## Document passage:
In the mentioned blog post we had the example of a coin being tossed ten times and showing nine times heads (and only one time tails). Let us repeat the calculation here:
- Observed number of heads = 9
- Expected number of heads = 5
- Observed number of tails = 1
- Expected number of tails = 5
Let us use R as a calculator:
(((9 - 5)^2) / 5) + (((1 - 5)^2) / 5) ## [1] 6.4
Because the result 6.4 is bigger than 3.84 we can say that the coin is unfair!
What seems like magic is actually based on solid mathematics! What we are performing here is in statistical lingo a so-called Pearson’s (chi-squared) goodness of fit test. We won’t go into the mathematical details but it can be shown that the way the calculation is set up the test statistic follows a so-called (chi-squared) distribution. The magic number 3.84 is just the 5% mark of the p-value:
curve(pchisq(x, df = 1, lower.tail = FALSE), from = 0, to = 10, axes = FALSE, xlab = "X-squared", ylab = "p-value", main = "X-squared = 3.84 <=> p-value = 0.05") axis(1, at = c(0, 2, 3.84, seq(4, 10, 2)), labels = c("0", "2", "3.84", "4", "6", "8", "10")) axis(2, at = c(0, 0.05, seq(0.2, 1, 0.2)), labels = c("0", "0.05", "0.2", "0.4", "0.6", "0.8", "1.0")) lines(c(3.84, 3.84), c(0, 0.05), col = "blue") lines(c(0, 3.84), c(0.05, 0.05), col = "blue")
This is why we can also do the above calculation directly in R:
chisq.test(c(9, 1)) ## ## Chi-squared test for given probabilities ## ## data: c(9, 1) ## X-squared = 6.4, df = 1, p-value = 0.01141
As expected we not only get the same result but a p-value below 0.05!
Let us do another example, this time from the above-mentioned book:
You take your child to kindergarten on the first day. Of the 21 students, there are only 6 boys. You wonder if this is unusual. Based on your knowledge of biology, you expect something closer to half boys and half girls.

## Tasks to complete:
1 – Answer these questions using the passage on the chi-squared test, one line per answer, marked (a), (b) and (c).
(a) How many times did the coin show heads in the ten tosses?
(b) Which number is described as the 5% mark of the p-value?
(c) How many of the 21 kindergarten students are boys?
2 – Render this sentence from the passage on the chi-squared test in Spanish: "Because the result 6.4 is bigger than 3.84 we can say that the coin is unfair!"
3 – Write a continuation of the passage on the chi-squared test, starting right after its final sentence.

## Source data:
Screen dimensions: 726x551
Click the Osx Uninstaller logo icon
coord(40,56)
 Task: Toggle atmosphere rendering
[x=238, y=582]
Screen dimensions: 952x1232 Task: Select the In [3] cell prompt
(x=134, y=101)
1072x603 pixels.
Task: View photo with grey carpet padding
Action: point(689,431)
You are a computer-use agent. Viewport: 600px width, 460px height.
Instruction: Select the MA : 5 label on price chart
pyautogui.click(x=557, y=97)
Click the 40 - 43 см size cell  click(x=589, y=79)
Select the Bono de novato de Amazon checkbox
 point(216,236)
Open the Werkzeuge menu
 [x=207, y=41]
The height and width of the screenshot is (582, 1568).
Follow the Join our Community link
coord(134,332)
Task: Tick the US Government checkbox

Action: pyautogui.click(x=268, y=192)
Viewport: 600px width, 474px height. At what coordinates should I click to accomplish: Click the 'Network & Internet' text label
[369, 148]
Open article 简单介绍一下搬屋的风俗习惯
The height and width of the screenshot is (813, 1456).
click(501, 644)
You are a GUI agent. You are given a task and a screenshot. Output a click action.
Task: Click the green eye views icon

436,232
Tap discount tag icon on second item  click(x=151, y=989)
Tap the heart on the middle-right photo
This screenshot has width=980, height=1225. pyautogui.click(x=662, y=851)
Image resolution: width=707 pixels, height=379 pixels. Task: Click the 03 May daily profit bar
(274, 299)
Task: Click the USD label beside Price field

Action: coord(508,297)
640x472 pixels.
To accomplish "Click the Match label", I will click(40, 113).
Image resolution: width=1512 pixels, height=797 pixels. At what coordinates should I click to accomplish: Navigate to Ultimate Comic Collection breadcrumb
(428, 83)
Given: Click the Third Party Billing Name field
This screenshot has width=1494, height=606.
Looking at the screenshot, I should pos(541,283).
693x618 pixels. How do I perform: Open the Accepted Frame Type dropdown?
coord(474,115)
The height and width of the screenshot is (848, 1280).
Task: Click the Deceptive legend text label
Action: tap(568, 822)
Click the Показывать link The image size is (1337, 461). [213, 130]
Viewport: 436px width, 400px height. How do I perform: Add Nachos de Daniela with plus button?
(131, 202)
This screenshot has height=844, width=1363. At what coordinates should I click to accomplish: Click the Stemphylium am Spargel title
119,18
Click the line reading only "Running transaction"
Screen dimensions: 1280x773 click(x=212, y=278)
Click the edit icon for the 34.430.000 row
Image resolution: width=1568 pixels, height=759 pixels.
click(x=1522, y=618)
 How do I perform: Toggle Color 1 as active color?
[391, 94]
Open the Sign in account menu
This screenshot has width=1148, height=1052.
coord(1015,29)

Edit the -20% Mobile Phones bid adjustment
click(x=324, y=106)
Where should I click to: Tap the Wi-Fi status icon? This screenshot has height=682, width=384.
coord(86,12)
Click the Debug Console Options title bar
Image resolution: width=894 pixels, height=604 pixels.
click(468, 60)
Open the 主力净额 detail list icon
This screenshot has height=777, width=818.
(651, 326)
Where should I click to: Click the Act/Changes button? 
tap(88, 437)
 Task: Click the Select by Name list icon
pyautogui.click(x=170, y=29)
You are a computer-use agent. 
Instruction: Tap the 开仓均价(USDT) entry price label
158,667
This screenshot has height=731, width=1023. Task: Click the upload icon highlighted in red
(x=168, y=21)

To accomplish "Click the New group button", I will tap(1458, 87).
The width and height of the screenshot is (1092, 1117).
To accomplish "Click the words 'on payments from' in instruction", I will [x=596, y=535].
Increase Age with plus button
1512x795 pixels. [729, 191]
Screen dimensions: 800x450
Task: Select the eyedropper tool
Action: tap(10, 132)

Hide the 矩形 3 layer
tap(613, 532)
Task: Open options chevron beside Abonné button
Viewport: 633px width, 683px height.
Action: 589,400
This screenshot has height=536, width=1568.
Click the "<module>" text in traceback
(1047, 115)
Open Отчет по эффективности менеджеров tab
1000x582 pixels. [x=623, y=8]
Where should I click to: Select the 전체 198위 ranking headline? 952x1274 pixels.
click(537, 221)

## Answer section:
1 –
(a) 9
(b) 3.84
(c) 6

2 – ¡Como el resultado 6.4 es mayor que 3.84, podemos decir que la moneda está trucada!

3 –
The values for our formula:
- Observed number of boys = 6
- Expected number of boys = 21 / 2 = 10.5
- Observed number of girls = 15
- Expected number of girls = 21/2 = 10.5
And now for the calculation (by “hand” and afterwards again with the chisq.test
function:
(((6 - 10.5)^2) / 10.5) + (((15 - 10.5)^2) / 10.5) ## [1] 3.857143 chisq.test(c(6, 15)) ## ## Chi-squared test for given probabilities ## ## data: c(6, 15) ## X-squared = 3.8571, df = 1, p-value = 0.04953
Dr. Ruland interprets the result for us:
Since our calculated value is greater than 3.84, our observed frequencies (6 boys and 15 girls) do not fit the expected frequencies very closely. (Perhaps there is another school in town for boys only?)
Isn’t it fascinating how you can perform some serious statistical analysis with this simple tool!
At point 6. I think you meant “if the result is bigger than”
Oops, indeed! Fixed it right away, thank you for catching this error!
you are welcome! Thanks for the post, I like it.
Chi-squared works for some but not all distributions. Consider, for example, the distribution of leading digits, Benford’s Law. https://en.wikipedia.org/wiki/Benford%27s_law
Thank you, Carl.
I am not sure that this is really the case because with the “goodness of fit” test you compare given cases with a known or hypothesized distribution. I don’t think that the latter has any strong limitations but I am always eager to learn! Could you give me a source? That would be great, thank you again.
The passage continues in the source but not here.